But few of the 750,000 firms yet to switch to auto-enrolment are aware of the work, costs and timescale involved, a seminar at Sheffield law firm Taylor Bracewell heard.

Guests at the Taylor Bracewell pensions seminar

Guests at the Taylor Bracewell pensions seminar

From now until May 2017, businesses employing fewer than 50 people must provide workplace pensions, or face action from The Pensions Regulator.

They will have to shoulder the costs of consulting staff, enrolling them – and paying into one on their behalf.

The meeting, at Taylor Bracewell’s offices in Fountain Precinct in Sheffield city centre, heard the pension costs could result in price rises, pay or recruitment freezes and even cancelled bonuses and Christmas parties.

But there is no avoiding it, no deferring it and no alternative. And with pension companies already reporting they were “snowed under,” with applications it was time to act, the audience was told.

Firms who fail to meet strict legal duties could be hit with a fine of £400 and additional charges of £500 a day for those with between five and 49 staff. The Department for Work and Pensions launched auto-enrolment in October 2012, with big firms required to put pensions in place for workers.

Under auto-enrolment, all staff aged from 22 to state pension age in the UK who earn more than £10,000 must be signed up to a pension.

Initially, workers pay one per cent of earnings into the scheme, with an extra one per cent from an employer. This will rise to five per cent – and three per cent from employers – by October 2018.

Staff can ‘opt out’ of the scheme – but must be re-enrolled every three years.

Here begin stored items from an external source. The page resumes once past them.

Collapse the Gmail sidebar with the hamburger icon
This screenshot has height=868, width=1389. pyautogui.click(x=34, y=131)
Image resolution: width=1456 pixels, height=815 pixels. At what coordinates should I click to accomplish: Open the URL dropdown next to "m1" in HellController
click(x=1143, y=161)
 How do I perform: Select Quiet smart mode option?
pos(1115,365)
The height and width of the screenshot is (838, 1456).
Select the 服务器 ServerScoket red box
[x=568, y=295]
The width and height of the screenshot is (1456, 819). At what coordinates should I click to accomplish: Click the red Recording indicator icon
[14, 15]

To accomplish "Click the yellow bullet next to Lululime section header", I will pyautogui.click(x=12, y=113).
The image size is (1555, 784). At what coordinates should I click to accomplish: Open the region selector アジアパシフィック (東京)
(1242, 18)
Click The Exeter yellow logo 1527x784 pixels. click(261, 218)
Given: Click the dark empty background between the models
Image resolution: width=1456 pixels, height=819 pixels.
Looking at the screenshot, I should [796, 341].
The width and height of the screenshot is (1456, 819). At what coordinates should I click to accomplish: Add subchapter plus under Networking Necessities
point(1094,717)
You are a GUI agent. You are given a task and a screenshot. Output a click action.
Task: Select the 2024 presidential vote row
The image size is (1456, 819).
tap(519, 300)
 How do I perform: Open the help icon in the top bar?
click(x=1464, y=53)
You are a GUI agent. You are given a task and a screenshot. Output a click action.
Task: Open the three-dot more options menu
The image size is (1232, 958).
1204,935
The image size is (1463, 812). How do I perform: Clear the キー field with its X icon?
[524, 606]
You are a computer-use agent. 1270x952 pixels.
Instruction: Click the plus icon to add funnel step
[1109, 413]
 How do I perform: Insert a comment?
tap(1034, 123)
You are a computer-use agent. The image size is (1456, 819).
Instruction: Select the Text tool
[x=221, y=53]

The requirements come as radical new pension freedoms have been introduced.

Since April, those aged 55 and over can take the money as they wish, sparking a flood of people grabbing a lump sum – or even the lot.

Figures from the Financial Conduct Authority show more than 200,000 people have accessed their pension pots, with more than a third taking out all of the cash.

In total, nearly £2.5billion was paid out in the first three months – creating a tax windfall for the Government and an unprecedented opportunity for ordinary people to access a sizeable sum of money.

But in both cases – autoenrolment and pension freedoms – it was best to “bite the bullet” and get the advice of an expert, the meeting heard.